Foto: Polícia Federal / Divulgação / OA

Na manhã desta segunda (31) a Polícia Federal, com a Força Integrada de Combate ao Crime Organizado (FICCO) desencadeou uma megaoperação contra a fracção criminosa Primeiro Comando da Capital (PCC) em 19 Estados e no Distrito Federal, inclusive em Alvorada.

No Rio Grande do Sul, foram cumpridos sete mandados de prisão: um em Alvorada, dois em Charqueadas, três em Canoas e um em Gravataí; e outros cinco mandados de busca e apreensão, um em Alvorada, três em Canoas e um em Gravataí.

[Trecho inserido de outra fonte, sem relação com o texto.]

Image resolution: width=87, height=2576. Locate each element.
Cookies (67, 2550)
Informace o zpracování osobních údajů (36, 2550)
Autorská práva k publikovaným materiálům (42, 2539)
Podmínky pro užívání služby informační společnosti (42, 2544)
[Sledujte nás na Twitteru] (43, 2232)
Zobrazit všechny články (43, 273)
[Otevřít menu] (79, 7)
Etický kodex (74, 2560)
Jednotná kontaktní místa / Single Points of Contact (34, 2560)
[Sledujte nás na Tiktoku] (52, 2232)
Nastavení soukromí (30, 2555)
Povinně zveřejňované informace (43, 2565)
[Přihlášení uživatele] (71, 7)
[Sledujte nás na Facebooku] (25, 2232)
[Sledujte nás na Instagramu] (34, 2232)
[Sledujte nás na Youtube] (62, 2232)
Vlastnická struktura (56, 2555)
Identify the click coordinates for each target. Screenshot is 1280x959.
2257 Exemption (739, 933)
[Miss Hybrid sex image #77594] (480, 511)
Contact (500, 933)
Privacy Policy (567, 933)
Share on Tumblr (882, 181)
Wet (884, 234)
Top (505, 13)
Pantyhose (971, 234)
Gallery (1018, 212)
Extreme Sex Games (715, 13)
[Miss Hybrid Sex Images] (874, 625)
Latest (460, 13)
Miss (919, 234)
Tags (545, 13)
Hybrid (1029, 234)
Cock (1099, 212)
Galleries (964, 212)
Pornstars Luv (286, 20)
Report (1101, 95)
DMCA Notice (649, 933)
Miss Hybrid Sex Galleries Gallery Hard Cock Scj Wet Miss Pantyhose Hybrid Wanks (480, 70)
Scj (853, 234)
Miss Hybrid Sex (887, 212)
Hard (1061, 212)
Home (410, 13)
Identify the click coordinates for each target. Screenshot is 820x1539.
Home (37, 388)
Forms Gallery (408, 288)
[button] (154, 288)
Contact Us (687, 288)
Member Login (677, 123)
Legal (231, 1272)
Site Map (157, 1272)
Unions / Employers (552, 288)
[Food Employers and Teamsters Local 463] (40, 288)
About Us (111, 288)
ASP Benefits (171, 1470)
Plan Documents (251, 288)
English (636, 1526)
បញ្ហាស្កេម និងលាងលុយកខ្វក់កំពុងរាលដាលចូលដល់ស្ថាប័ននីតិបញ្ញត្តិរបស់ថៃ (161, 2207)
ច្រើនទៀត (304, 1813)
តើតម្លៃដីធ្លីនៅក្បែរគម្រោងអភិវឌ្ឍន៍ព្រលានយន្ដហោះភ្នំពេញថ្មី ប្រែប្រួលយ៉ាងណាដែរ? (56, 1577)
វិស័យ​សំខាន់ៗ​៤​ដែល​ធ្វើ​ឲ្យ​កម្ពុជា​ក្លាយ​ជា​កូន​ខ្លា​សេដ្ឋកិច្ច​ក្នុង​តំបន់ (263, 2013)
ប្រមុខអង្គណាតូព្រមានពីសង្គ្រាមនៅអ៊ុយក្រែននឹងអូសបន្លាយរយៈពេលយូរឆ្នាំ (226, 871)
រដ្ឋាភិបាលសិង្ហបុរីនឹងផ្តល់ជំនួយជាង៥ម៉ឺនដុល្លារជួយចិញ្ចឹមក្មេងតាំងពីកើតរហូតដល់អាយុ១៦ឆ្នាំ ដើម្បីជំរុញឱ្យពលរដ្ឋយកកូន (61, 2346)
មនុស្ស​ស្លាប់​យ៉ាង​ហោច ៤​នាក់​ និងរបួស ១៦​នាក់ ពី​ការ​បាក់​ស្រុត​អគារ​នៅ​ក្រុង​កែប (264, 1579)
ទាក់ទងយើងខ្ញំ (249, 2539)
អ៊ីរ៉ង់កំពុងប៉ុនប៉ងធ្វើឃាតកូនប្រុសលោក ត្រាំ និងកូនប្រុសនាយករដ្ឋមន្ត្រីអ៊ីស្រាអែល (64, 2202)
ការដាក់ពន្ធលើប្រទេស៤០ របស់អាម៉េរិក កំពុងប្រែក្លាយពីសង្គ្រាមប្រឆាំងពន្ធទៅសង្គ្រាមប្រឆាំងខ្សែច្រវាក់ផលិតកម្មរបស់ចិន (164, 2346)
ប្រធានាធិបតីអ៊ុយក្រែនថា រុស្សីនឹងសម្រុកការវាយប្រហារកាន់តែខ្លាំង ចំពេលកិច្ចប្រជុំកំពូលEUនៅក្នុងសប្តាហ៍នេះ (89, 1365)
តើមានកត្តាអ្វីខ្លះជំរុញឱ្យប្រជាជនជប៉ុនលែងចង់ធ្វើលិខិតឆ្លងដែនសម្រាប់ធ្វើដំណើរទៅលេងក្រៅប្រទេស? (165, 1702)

No total foram 623 ordens judiciais, sendo 422 mandados de prisão preventiva e 201 mandados de busca e apreensão, além do bloqueio judicial de até R$ 252 milhões, cumpridos por mais de 1,1 mil agentes, mobilizados na segunda fase da operação chamada Caixa Forte. Os mandados foram expedidos pela 2ª Vara de Tóxicos de Belo Horizonte, em Minas Gerais.

O objetivo é investigar o tráfico de drogas e a lavagem de dinheiro praticados pelo PCC e acabaram por identificar 210 integrantes do alto escalão da facção, recolhidos em penitenciárias federais, mas que seguiam recebendo valores mensais por terem ocupado altos cargos na organização criminosa ou executado missões determinadas.

O resultado deve ser a descapitalização do PCC por meio da prisão de lideranças, parentes deles e “laranjas”.

Os acusados vão responder pelos crimes de participação em organização criminosa, associação para o tráfico de drogas e lavagem de dinheiro, cujas penas podem chegar a 28 anos de prisão.